**Extracted entries**
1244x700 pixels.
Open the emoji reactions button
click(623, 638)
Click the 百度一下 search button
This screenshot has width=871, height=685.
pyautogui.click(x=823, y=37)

**Directions**
Please transcribe the records above in full, keeping every word.

**Exercise solution**
1244x700 pixels.
Open the emoji reactions button
click(623, 638)
Click the 百度一下 search button
This screenshot has width=871, height=685.
pyautogui.click(x=823, y=37)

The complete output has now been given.